Information is key to greater knowledge and further success, but without proper analysis it could be very futile. With the recent increase in use of social media platforms for mass communication, visualization of social responses becomes key. Socialytics uses cutting edge technology, via natural language processing, to visualize social responses to provide valuable feedback in seconds!
What it does
Socialytics uses natural language processing to perform sentimental analysis of comments associated with posts on social media. It then visualizes this data into graphs that allow the user to assess the sentiment associated with the comments. There are three perspectives that Socialytics provides the user with:
- A web-map that displays emotions associated with the overall comments related to posts,
- Ratio of positive to negative comments on a pie chart. In order to show the latter, each comment is classified as either a positive or negative comment via the use of natural language processing. This was done without the use of a readily available API, but instead it was implemented from scratch by our team!
- The top 6 words (based on word count) associated with the comments on the post were shown on a histogram. This feature can be used to map certain words with certain emotions that the words induce. The latter feature also has applications which can further help expand the project and include additional functionality such as predictive sensitivity analysis.
Furthermore, an emoji is also presented beside each comment to indicate one of five emotions: anger, disgust, fear, joy, or sadness while allowing a constant real-time feed of new comments coming in.

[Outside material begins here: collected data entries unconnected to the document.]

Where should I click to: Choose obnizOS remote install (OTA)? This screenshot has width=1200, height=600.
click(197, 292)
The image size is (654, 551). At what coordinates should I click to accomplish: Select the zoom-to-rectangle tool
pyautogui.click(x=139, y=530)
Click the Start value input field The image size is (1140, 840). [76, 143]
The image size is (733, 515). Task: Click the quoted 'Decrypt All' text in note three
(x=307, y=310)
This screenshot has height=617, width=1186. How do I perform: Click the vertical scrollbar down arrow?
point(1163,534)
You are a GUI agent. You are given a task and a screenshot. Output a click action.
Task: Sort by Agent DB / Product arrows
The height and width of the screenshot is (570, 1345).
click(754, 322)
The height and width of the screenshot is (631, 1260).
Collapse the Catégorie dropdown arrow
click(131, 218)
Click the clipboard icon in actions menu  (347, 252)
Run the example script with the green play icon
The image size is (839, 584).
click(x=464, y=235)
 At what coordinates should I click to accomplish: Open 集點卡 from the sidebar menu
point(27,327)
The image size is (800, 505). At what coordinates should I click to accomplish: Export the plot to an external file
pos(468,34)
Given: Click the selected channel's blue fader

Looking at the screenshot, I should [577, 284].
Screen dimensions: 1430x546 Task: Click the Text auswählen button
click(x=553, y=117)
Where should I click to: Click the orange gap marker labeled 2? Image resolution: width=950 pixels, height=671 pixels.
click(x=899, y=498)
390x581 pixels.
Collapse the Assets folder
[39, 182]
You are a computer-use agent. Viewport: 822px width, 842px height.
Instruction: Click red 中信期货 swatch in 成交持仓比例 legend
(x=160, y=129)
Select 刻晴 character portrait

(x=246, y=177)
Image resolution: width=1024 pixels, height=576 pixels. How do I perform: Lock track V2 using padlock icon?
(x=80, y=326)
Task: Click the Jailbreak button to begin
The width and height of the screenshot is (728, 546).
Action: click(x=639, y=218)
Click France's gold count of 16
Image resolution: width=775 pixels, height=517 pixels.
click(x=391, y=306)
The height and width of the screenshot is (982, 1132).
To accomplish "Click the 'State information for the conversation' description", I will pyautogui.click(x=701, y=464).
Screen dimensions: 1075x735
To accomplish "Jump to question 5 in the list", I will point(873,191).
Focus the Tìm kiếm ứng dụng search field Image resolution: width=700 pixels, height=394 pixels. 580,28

With a great, east to use, and visually appealing website, it is now possible to get a quick summary of social media responses at the tip of your fingers.
How I built it
We developed the web application using Ruby on Rails with the front-end written in React.js. To summarize comments, we trained clusters around the most frequent keywords. The sentiment analysis is built on a Naive-Bayes machine learning model developed in Python while querying the Watson API for emotions. Together, the machine learning pipeline is running on Python and the pipeline was later made into a Flask API to communicate with the React front-end. As a result, we are able to perform analysis on comments in real time.
Challenges I ran into
Training several machine learning models including logistic regression, naive bayesian, & neural networks. This required over 1.6 million lines of tweets from Twitter as training data for supervised learning.
Accomplishments that I'm proud of
Integration of machine learning pipeline with Ruby on Rails backend in real time.
What's next for Socialytics
Socialytics plans to expand features and add versatility due to the scope of the design. Many forms of data, not only from social media, can be used to perform quick analysis to provide graphic visualization of the content. Some of the additional features include heat maps of emotions, comment rates, predictive sensitivity analysis of post based on large scaled natural language processing. It will also try to gather data from different social media platforms and other news providers while showing an indicator of overall bias that are inherent within each source.